------ The data
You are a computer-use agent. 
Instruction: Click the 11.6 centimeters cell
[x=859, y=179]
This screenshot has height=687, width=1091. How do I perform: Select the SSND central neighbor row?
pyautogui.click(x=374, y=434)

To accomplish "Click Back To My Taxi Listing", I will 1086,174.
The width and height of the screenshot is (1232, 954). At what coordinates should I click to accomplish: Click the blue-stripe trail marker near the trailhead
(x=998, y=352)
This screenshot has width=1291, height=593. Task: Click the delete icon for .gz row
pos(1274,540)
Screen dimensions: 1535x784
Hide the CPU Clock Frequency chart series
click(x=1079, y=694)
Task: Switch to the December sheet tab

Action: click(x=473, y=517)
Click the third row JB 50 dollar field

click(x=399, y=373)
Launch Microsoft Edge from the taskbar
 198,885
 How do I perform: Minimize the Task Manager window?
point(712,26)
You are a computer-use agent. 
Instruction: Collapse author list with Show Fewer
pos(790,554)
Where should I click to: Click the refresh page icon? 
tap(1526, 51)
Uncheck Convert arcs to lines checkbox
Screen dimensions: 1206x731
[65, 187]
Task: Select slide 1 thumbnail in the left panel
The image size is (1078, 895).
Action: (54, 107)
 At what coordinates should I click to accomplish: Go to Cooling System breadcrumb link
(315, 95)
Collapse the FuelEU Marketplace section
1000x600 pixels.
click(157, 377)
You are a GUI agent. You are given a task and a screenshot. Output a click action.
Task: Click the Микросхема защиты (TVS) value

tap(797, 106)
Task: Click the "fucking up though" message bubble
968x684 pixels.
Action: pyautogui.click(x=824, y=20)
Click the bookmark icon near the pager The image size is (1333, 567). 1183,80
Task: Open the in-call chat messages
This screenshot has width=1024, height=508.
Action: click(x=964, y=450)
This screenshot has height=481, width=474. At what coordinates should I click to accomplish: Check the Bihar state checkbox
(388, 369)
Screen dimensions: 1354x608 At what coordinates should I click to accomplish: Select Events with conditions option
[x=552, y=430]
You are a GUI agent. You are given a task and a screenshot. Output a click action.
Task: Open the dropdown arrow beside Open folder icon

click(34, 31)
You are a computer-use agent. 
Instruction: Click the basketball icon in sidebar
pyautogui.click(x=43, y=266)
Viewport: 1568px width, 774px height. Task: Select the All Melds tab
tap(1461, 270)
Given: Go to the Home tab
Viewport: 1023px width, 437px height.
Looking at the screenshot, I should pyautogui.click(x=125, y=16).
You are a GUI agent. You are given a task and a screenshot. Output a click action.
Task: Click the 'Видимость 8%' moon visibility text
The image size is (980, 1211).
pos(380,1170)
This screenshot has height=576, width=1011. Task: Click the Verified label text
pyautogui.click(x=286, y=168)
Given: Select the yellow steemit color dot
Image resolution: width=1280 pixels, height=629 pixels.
------------
## What you need to do
Repeat the records above in full, character for character.

## Solution to the problem
You are a computer-use agent. 
Instruction: Click the 11.6 centimeters cell
[x=859, y=179]
This screenshot has height=687, width=1091. How do I perform: Select the SSND central neighbor row?
pyautogui.click(x=374, y=434)

To accomplish "Click Back To My Taxi Listing", I will 1086,174.
The width and height of the screenshot is (1232, 954). At what coordinates should I click to accomplish: Click the blue-stripe trail marker near the trailhead
(x=998, y=352)
This screenshot has width=1291, height=593. Task: Click the delete icon for .gz row
pos(1274,540)
Screen dimensions: 1535x784
Hide the CPU Clock Frequency chart series
click(x=1079, y=694)
Task: Switch to the December sheet tab

Action: click(x=473, y=517)
Click the third row JB 50 dollar field

click(x=399, y=373)
Launch Microsoft Edge from the taskbar
 198,885
 How do I perform: Minimize the Task Manager window?
point(712,26)
You are a computer-use agent. 
Instruction: Collapse author list with Show Fewer
pos(790,554)
Where should I click to: Click the refresh page icon? 
tap(1526, 51)
Uncheck Convert arcs to lines checkbox
Screen dimensions: 1206x731
[65, 187]
Task: Select slide 1 thumbnail in the left panel
The image size is (1078, 895).
Action: (54, 107)
 At what coordinates should I click to accomplish: Go to Cooling System breadcrumb link
(315, 95)
Collapse the FuelEU Marketplace section
1000x600 pixels.
click(157, 377)
You are a GUI agent. You are given a task and a screenshot. Output a click action.
Task: Click the Микросхема защиты (TVS) value

tap(797, 106)
Task: Click the "fucking up though" message bubble
968x684 pixels.
Action: pyautogui.click(x=824, y=20)
Click the bookmark icon near the pager The image size is (1333, 567). 1183,80
Task: Open the in-call chat messages
This screenshot has width=1024, height=508.
Action: click(x=964, y=450)
This screenshot has height=481, width=474. At what coordinates should I click to accomplish: Check the Bihar state checkbox
(388, 369)
Screen dimensions: 1354x608 At what coordinates should I click to accomplish: Select Events with conditions option
[x=552, y=430]
You are a GUI agent. You are given a task and a screenshot. Output a click action.
Task: Open the dropdown arrow beside Open folder icon

click(34, 31)
You are a computer-use agent. 
Instruction: Click the basketball icon in sidebar
pyautogui.click(x=43, y=266)
Viewport: 1568px width, 774px height. Task: Select the All Melds tab
tap(1461, 270)
Given: Go to the Home tab
Viewport: 1023px width, 437px height.
Looking at the screenshot, I should pyautogui.click(x=125, y=16).
You are a GUI agent. You are given a task and a screenshot. Output a click action.
Task: Click the 'Видимость 8%' moon visibility text
The image size is (980, 1211).
pos(380,1170)
This screenshot has height=576, width=1011. Task: Click the Verified label text
pyautogui.click(x=286, y=168)
Given: Select the yellow steemit color dot
Image resolution: width=1280 pixels, height=629 pixels.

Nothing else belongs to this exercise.